## [Source excerpt]
Begin

You're right that government intervention will never perfectly fit every situation, but that's true of any intervention, even the enforcement of criminal laws, but the government has proven much more efficient, and frankly necessary, for many of these tasks.
The government should stay out of a lot of things, but removing social programs seems to me to be a fools errand.
To me, the key isn't doing away with government intervention, it's matching up government intervention with private investment, even at the welfare level. Again, to my means testing point, if someone has to invest something of their own, even if its a relatively small amount, they will value what they get more than if it is free. Free has lots of problems.

End

## [Raw records]

Begin

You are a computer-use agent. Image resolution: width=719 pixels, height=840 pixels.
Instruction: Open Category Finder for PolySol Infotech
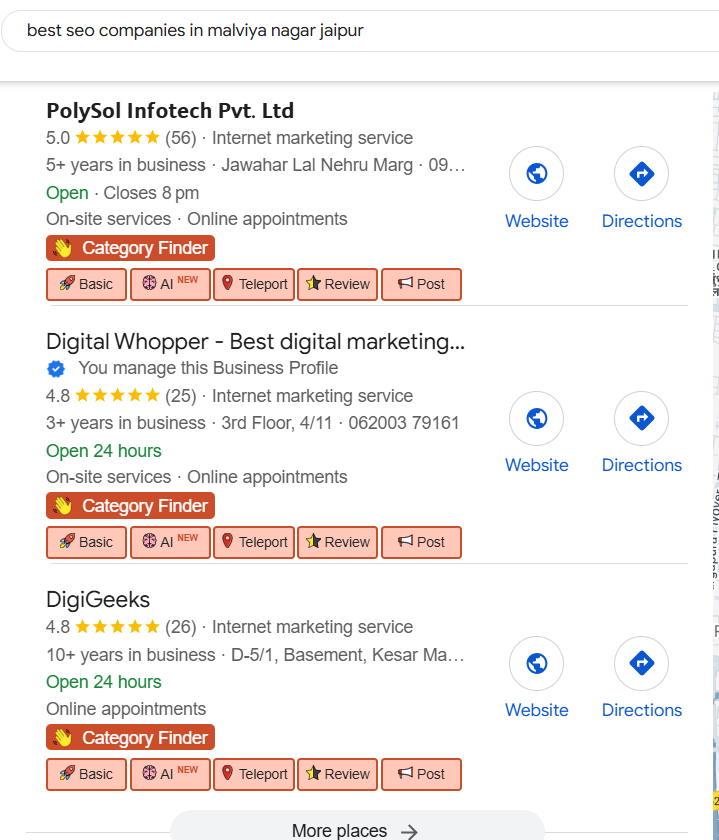[x=130, y=248]
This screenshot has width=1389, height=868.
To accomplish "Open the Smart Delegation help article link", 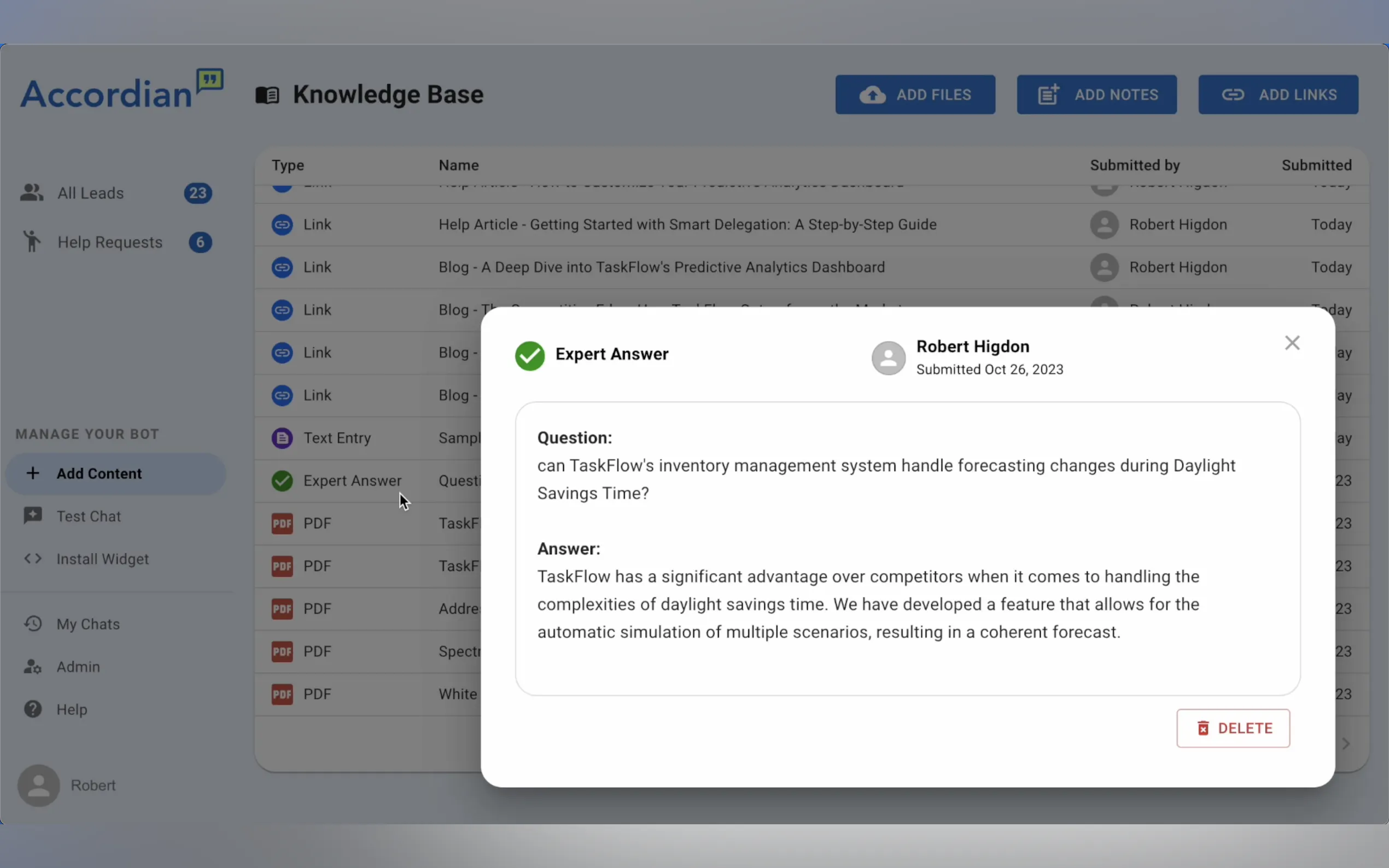I will pyautogui.click(x=687, y=225).
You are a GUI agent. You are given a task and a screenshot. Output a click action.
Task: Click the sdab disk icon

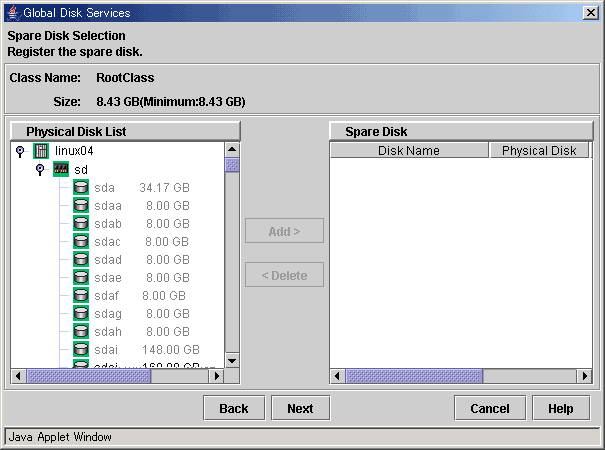coord(81,223)
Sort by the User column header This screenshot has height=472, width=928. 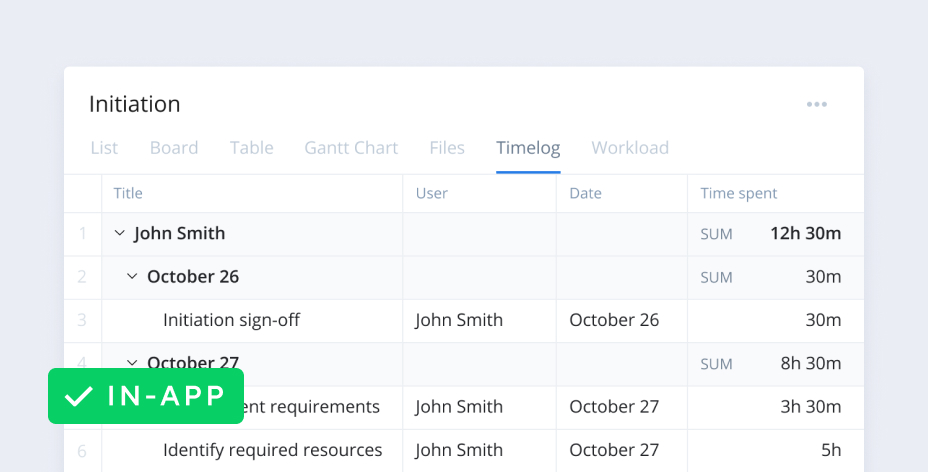[432, 194]
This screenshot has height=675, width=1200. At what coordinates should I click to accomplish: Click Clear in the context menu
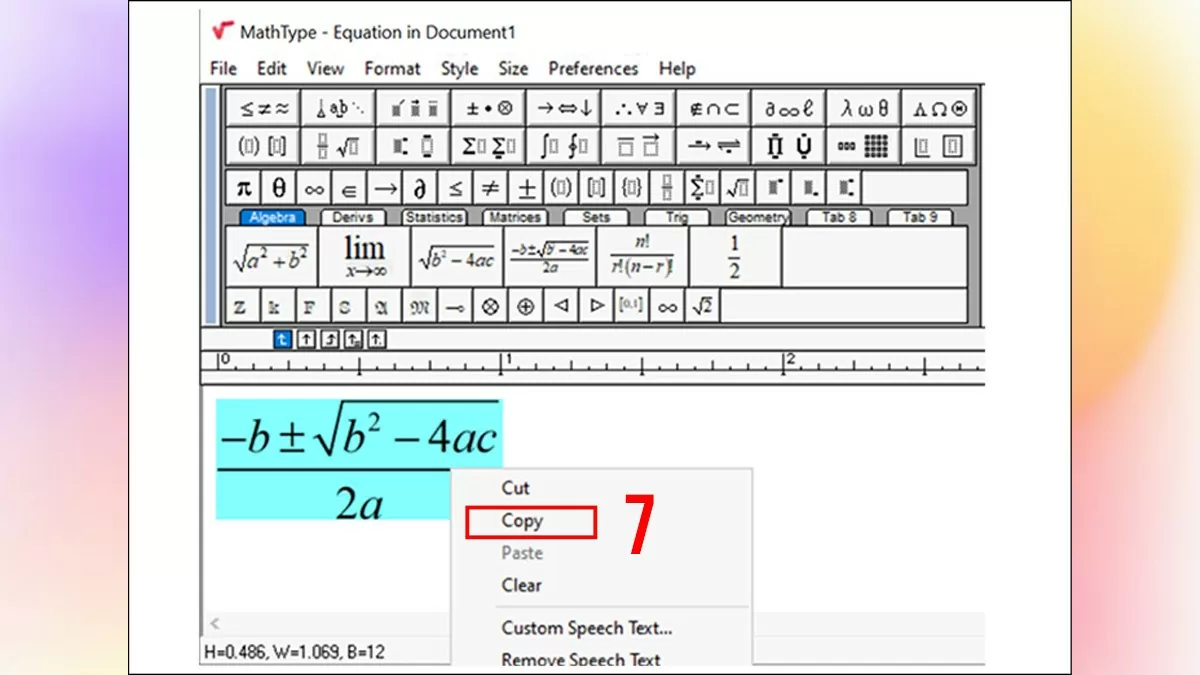click(x=520, y=585)
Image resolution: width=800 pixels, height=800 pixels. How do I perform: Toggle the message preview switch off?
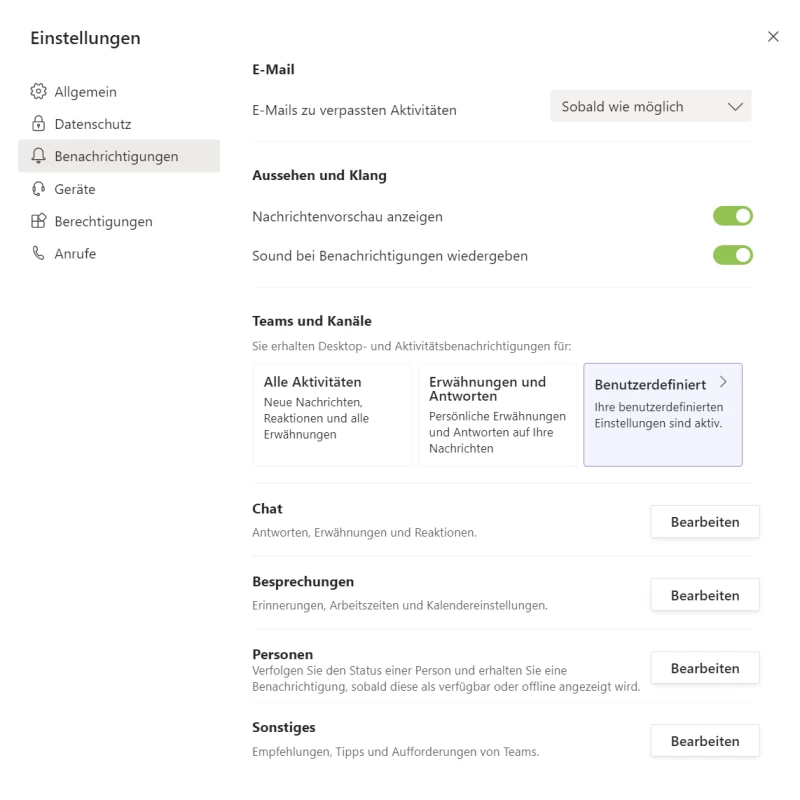point(733,215)
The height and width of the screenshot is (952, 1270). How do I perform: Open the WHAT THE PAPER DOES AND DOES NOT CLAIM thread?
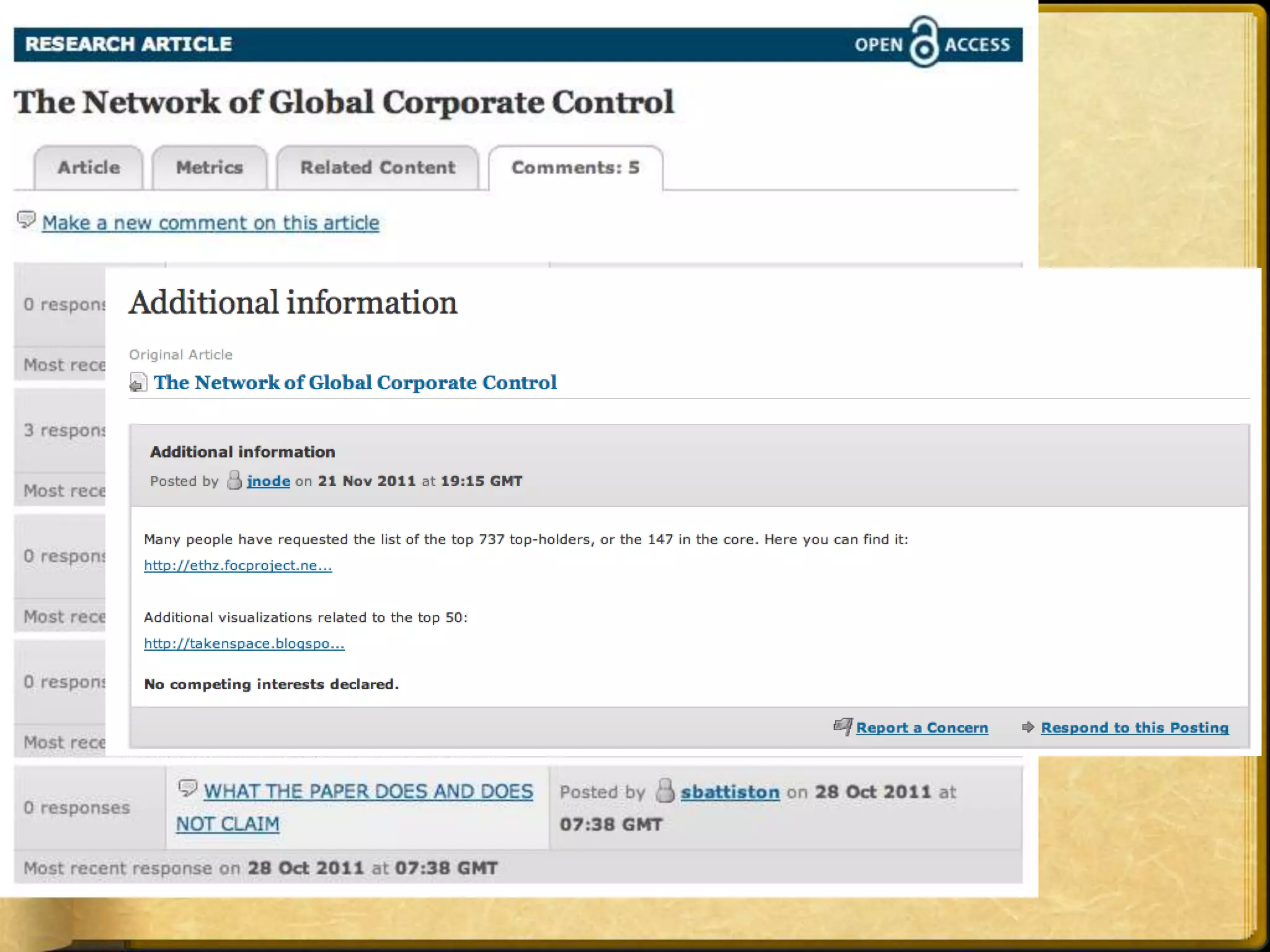pyautogui.click(x=368, y=791)
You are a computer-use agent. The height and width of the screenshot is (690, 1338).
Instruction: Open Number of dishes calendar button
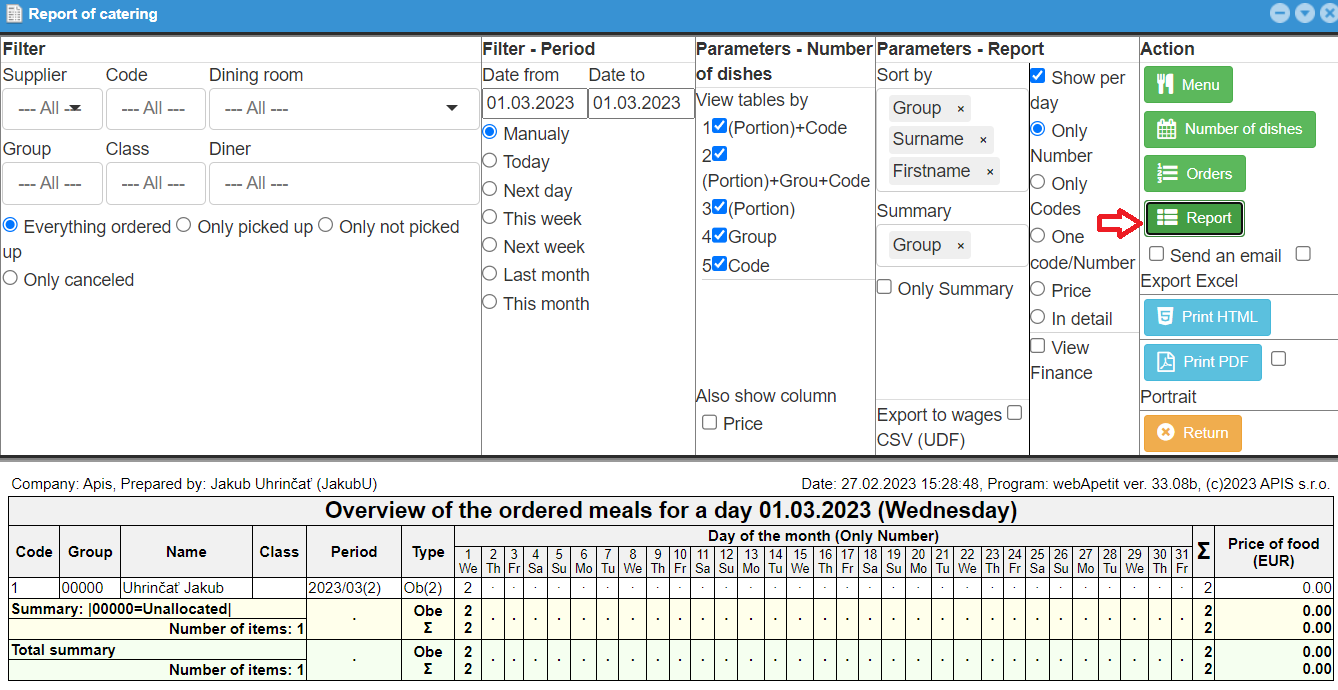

End

## [Work to do]
**1)** Copy the rows from the line with "The height and width of the screenshot is (952, 1270)." through the end of the rows, omitting the pictures.
**2)** Continue the text on government intervention and private investment from its final sentence.
The rows are unrelated to the text about government intervention.

## [Answers for the tasks]
**1)**
The height and width of the screenshot is (952, 1270). How do I perform: Open the WHAT THE PAPER DOES AND DOES NOT CLAIM thread?
pyautogui.click(x=368, y=791)
You are a computer-use agent. The height and width of the screenshot is (690, 1338).
Instruction: Open Number of dishes calendar button

**2)**
Even things like the HUD program that you seem to be so opposed to aren't necessarily bad because they have had some bad impacts. Yes, redlining was overtly racist and the government bears responsibility for that. Nonetheless, a great deal of private wealth was built in this country because of HUD intervention (if anything, redlining limited that growth by denying it to certain classes of people, working contrary to the economic goals of the program). It didn't make people millionaires, but it did help establish a healthy middle class. From a Keynesian perspective, that government intervention strengthened private wealth and made for stronger, more self sufficient citizens.
This concept that Reagan championed, fear of, "I'm the government and I'm here to help," is overblown. Realistically, at a local level, if you were to remove the family services departments, health departments (including mental health), the utilities, public works, parks, education, (I presume you wouldn't advocate privatizing policing and fire services), you would create havoc, and not one where benevolent wealthy people would step in to save everyone else. World history simply doesn't make that a realistic goal.
However, tying government assistance to some kind of investment from the person/people being assisted, seems like a good idea, because it will increase the private ownership of the outcome.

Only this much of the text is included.